── Input for this task ──

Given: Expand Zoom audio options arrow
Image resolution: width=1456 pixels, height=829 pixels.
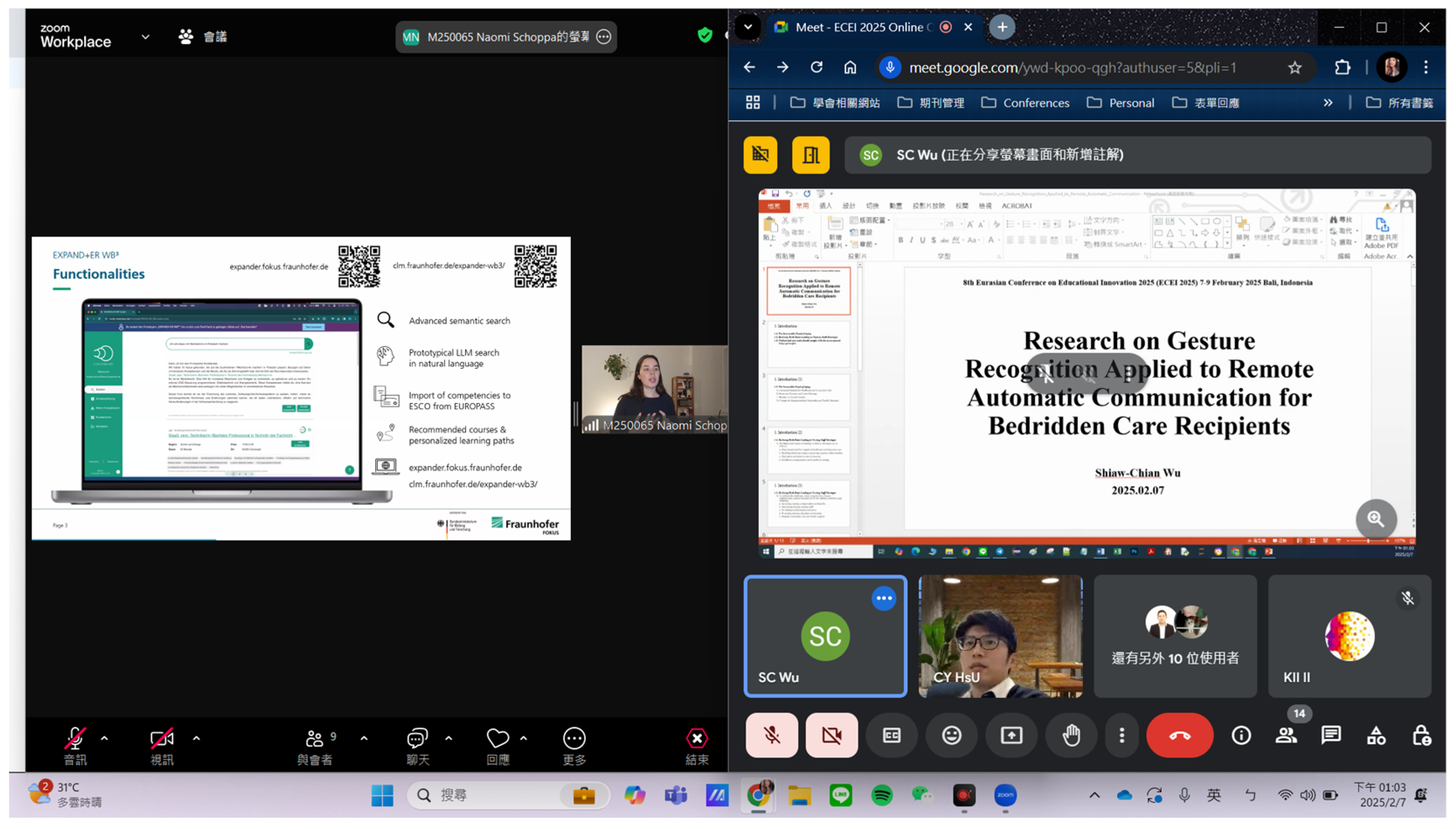Looking at the screenshot, I should click(104, 738).
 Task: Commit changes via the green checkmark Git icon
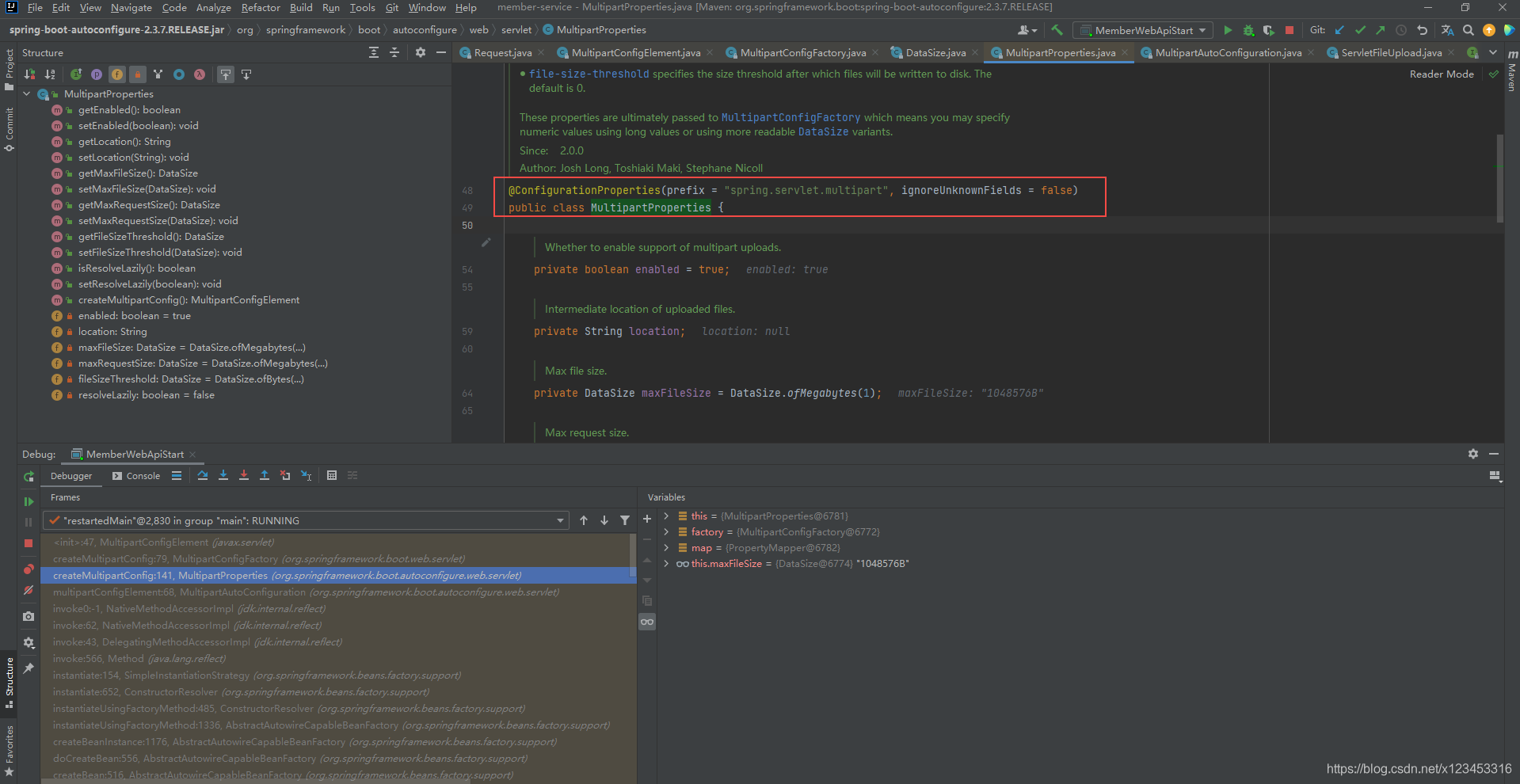[x=1360, y=30]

───

Problem to work on:
Your reply should consist solely of the lines from the one containing "Image resolution: width=1456" through the last line of the material, reproduced exactly and without pictures.

Task output:
Image resolution: width=1456 pixels, height=829 pixels.
Looking at the screenshot, I should click(104, 738).
 Task: Commit changes via the green checkmark Git icon
[x=1360, y=30]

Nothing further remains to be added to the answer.